* [To do]: Set the entries down once more, exactly as they are worded.

* [Records to process]:
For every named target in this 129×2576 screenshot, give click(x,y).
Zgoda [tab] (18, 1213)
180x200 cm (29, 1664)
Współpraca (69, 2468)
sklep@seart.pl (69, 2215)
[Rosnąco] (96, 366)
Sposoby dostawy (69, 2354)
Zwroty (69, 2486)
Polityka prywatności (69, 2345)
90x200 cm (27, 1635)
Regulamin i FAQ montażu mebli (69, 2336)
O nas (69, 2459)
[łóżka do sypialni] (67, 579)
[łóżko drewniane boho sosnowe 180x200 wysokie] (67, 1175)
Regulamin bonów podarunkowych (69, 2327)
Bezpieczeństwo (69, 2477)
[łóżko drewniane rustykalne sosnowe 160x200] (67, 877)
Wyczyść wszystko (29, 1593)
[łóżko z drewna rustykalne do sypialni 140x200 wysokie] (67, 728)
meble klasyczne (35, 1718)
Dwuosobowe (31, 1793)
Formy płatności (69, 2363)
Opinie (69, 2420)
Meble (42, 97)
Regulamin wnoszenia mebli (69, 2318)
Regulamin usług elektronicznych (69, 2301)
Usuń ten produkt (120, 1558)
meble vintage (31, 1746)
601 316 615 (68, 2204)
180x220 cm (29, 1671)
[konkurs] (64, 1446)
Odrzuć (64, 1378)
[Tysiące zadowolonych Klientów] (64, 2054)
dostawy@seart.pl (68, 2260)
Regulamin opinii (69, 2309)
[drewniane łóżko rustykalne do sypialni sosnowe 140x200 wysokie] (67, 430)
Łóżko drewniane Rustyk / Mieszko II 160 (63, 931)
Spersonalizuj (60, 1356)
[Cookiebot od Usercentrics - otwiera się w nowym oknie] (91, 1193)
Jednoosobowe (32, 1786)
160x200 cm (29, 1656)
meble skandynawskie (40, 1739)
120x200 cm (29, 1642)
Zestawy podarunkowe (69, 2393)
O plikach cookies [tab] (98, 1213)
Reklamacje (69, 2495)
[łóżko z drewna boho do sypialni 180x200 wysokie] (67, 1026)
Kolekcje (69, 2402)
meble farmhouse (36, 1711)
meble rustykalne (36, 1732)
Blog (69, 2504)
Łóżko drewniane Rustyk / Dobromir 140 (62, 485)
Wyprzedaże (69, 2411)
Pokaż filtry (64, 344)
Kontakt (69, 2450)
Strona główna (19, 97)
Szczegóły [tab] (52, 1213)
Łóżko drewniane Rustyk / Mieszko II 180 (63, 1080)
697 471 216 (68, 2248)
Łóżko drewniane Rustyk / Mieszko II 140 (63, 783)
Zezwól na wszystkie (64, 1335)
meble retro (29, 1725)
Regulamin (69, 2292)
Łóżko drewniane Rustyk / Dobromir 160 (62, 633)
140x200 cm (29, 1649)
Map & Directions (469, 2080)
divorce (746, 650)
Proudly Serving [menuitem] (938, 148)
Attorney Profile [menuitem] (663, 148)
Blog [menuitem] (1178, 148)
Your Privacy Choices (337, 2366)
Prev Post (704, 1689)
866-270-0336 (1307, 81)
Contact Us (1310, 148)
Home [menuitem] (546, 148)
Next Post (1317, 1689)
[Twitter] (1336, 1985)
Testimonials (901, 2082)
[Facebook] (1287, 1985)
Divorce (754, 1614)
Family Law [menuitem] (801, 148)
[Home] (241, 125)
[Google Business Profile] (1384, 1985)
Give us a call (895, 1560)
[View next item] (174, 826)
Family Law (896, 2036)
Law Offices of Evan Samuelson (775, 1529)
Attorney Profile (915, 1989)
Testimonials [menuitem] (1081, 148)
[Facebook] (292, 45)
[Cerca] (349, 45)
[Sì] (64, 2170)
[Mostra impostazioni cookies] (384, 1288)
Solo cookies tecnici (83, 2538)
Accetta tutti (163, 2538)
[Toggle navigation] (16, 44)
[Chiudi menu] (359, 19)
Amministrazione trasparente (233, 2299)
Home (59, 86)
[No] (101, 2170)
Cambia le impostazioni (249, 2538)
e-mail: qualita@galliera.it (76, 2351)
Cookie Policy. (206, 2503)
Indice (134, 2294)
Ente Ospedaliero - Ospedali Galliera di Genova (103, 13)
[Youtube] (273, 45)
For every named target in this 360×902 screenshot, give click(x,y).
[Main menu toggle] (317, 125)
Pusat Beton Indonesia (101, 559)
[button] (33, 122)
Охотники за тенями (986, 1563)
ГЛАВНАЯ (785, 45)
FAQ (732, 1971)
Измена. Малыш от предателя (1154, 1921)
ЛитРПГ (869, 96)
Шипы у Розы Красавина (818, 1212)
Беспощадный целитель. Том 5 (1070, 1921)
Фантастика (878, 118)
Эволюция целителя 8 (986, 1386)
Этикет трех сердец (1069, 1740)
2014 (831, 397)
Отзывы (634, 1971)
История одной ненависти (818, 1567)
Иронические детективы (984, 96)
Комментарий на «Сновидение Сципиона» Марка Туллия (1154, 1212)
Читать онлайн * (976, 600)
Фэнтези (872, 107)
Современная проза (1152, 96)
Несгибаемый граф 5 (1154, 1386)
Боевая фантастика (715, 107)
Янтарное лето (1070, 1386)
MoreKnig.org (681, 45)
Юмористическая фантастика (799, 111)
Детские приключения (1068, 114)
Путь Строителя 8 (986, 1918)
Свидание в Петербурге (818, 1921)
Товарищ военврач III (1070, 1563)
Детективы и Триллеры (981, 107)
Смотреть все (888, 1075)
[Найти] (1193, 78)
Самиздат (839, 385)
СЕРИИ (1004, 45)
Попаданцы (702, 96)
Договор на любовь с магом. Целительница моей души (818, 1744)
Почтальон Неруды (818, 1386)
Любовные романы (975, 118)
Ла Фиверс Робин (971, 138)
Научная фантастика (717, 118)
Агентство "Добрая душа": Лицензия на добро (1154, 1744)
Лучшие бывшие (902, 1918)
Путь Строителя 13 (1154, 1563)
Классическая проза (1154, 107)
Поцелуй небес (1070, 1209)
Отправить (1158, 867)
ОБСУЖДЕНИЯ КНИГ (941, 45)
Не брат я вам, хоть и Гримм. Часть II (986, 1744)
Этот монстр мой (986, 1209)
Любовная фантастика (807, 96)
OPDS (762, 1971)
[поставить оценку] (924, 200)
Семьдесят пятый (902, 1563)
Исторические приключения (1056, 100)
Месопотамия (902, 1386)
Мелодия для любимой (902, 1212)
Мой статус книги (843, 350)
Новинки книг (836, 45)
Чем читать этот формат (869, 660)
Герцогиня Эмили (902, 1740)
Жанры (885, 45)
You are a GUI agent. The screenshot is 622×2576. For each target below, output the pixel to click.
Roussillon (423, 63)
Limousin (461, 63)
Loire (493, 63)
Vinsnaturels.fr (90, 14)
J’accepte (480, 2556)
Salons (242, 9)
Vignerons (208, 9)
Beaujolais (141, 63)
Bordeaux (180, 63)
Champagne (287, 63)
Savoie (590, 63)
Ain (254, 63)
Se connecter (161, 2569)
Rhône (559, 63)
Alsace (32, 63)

* [Answer to the problem]:
For every named target in this 129×2576 screenshot, give click(x,y).
Zgoda [tab] (18, 1213)
180x200 cm (29, 1664)
Współpraca (69, 2468)
sklep@seart.pl (69, 2215)
[Rosnąco] (96, 366)
Sposoby dostawy (69, 2354)
Zwroty (69, 2486)
Polityka prywatności (69, 2345)
90x200 cm (27, 1635)
Regulamin i FAQ montażu mebli (69, 2336)
O nas (69, 2459)
[łóżka do sypialni] (67, 579)
[łóżko drewniane boho sosnowe 180x200 wysokie] (67, 1175)
Regulamin bonów podarunkowych (69, 2327)
Bezpieczeństwo (69, 2477)
[łóżko drewniane rustykalne sosnowe 160x200] (67, 877)
Wyczyść wszystko (29, 1593)
[łóżko z drewna rustykalne do sypialni 140x200 wysokie] (67, 728)
meble klasyczne (35, 1718)
Dwuosobowe (31, 1793)
Formy płatności (69, 2363)
Opinie (69, 2420)
Meble (42, 97)
Regulamin wnoszenia mebli (69, 2318)
Regulamin usług elektronicznych (69, 2301)
Usuń ten produkt (120, 1558)
meble vintage (31, 1746)
601 316 615 (68, 2204)
180x220 cm (29, 1671)
[konkurs] (64, 1446)
Odrzuć (64, 1378)
[Tysiące zadowolonych Klientów] (64, 2054)
dostawy@seart.pl (68, 2260)
Regulamin opinii (69, 2309)
[drewniane łóżko rustykalne do sypialni sosnowe 140x200 wysokie] (67, 430)
Łóżko drewniane Rustyk / Mieszko II 160 (63, 931)
Spersonalizuj (60, 1356)
[Cookiebot od Usercentrics - otwiera się w nowym oknie] (91, 1193)
Jednoosobowe (32, 1786)
160x200 cm (29, 1656)
meble skandynawskie (40, 1739)
120x200 cm (29, 1642)
Zestawy podarunkowe (69, 2393)
O plikach cookies [tab] (98, 1213)
Reklamacje (69, 2495)
[łóżko z drewna boho do sypialni 180x200 wysokie] (67, 1026)
Kolekcje (69, 2402)
meble farmhouse (36, 1711)
meble rustykalne (36, 1732)
Blog (69, 2504)
Łóżko drewniane Rustyk / Dobromir 140 (62, 485)
Wyprzedaże (69, 2411)
Pokaż filtry (64, 344)
Kontakt (69, 2450)
Strona główna (19, 97)
Szczegóły [tab] (52, 1213)
Łóżko drewniane Rustyk / Mieszko II 180 (63, 1080)
697 471 216 (68, 2248)
Łóżko drewniane Rustyk / Mieszko II 140 (63, 783)
Zezwól na wszystkie (64, 1335)
meble retro (29, 1725)
Regulamin (69, 2292)
Łóżko drewniane Rustyk / Dobromir 160 (62, 633)
140x200 cm (29, 1649)
Map & Directions (469, 2080)
divorce (746, 650)
Proudly Serving [menuitem] (938, 148)
Attorney Profile [menuitem] (663, 148)
Blog [menuitem] (1178, 148)
Your Privacy Choices (337, 2366)
Prev Post (704, 1689)
866-270-0336 (1307, 81)
Contact Us (1310, 148)
Home [menuitem] (546, 148)
Next Post (1317, 1689)
[Twitter] (1336, 1985)
Testimonials (901, 2082)
[Facebook] (1287, 1985)
Divorce (754, 1614)
Family Law [menuitem] (801, 148)
[Home] (241, 125)
[Google Business Profile] (1384, 1985)
Give us a call (895, 1560)
[View next item] (174, 826)
Family Law (896, 2036)
Law Offices of Evan Samuelson (775, 1529)
Attorney Profile (915, 1989)
Testimonials [menuitem] (1081, 148)
[Facebook] (292, 45)
[Cerca] (349, 45)
[Sì] (64, 2170)
[Mostra impostazioni cookies] (384, 1288)
Solo cookies tecnici (83, 2538)
Accetta tutti (163, 2538)
[Toggle navigation] (16, 44)
[Chiudi menu] (359, 19)
Amministrazione trasparente (233, 2299)
Home (59, 86)
[No] (101, 2170)
Cambia le impostazioni (249, 2538)
e-mail: qualita@galliera.it (76, 2351)
Cookie Policy. (206, 2503)
Indice (134, 2294)
Ente Ospedaliero - Ospedali Galliera di Genova (103, 13)
[Youtube] (273, 45)
For every named target in this 360×902 screenshot, give click(x,y).
[Main menu toggle] (317, 125)
Pusat Beton Indonesia (101, 559)
[button] (33, 122)
Охотники за тенями (986, 1563)
ГЛАВНАЯ (785, 45)
FAQ (732, 1971)
Измена. Малыш от предателя (1154, 1921)
ЛитРПГ (869, 96)
Шипы у Розы Красавина (818, 1212)
Беспощадный целитель. Том 5 (1070, 1921)
Фантастика (878, 118)
Эволюция целителя 8 (986, 1386)
Этикет трех сердец (1069, 1740)
2014 (831, 397)
Отзывы (634, 1971)
История одной ненависти (818, 1567)
Иронические детективы (984, 96)
Комментарий на «Сновидение Сципиона» Марка Туллия (1154, 1212)
Читать онлайн * (976, 600)
Фэнтези (872, 107)
Современная проза (1152, 96)
Несгибаемый граф 5 (1154, 1386)
Боевая фантастика (715, 107)
Янтарное лето (1070, 1386)
MoreKnig.org (681, 45)
Юмористическая фантастика (799, 111)
Детские приключения (1068, 114)
Путь Строителя 8 (986, 1918)
Свидание в Петербурге (818, 1921)
Товарищ военврач III (1070, 1563)
Детективы и Триллеры (981, 107)
Смотреть все (888, 1075)
[Найти] (1193, 78)
Самиздат (839, 385)
СЕРИИ (1004, 45)
Попаданцы (702, 96)
Договор на любовь с магом. Целительница моей души (818, 1744)
Почтальон Неруды (818, 1386)
Любовные романы (975, 118)
Ла Фиверс Робин (971, 138)
Научная фантастика (717, 118)
Агентство "Добрая душа": Лицензия на добро (1154, 1744)
Лучшие бывшие (902, 1918)
Путь Строителя 13 (1154, 1563)
Классическая проза (1154, 107)
Поцелуй небес (1070, 1209)
Отправить (1158, 867)
ОБСУЖДЕНИЯ КНИГ (941, 45)
Не брат я вам, хоть и Гримм. Часть II (986, 1744)
Этот монстр мой (986, 1209)
Любовная фантастика (807, 96)
OPDS (762, 1971)
[поставить оценку] (924, 200)
Семьдесят пятый (902, 1563)
Исторические приключения (1056, 100)
Месопотамия (902, 1386)
Мелодия для любимой (902, 1212)
Мой статус книги (843, 350)
Новинки книг (836, 45)
Чем читать этот формат (869, 660)
Герцогиня Эмили (902, 1740)
Жанры (885, 45)
You are a GUI agent. The screenshot is 622×2576. For each target below, output the pixel to click.
Roussillon (423, 63)
Limousin (461, 63)
Loire (493, 63)
Vinsnaturels.fr (90, 14)
J’accepte (480, 2556)
Salons (242, 9)
Vignerons (208, 9)
Beaujolais (141, 63)
Bordeaux (180, 63)
Champagne (287, 63)
Savoie (590, 63)
Ain (254, 63)
Se connecter (161, 2569)
Rhône (559, 63)
Alsace (32, 63)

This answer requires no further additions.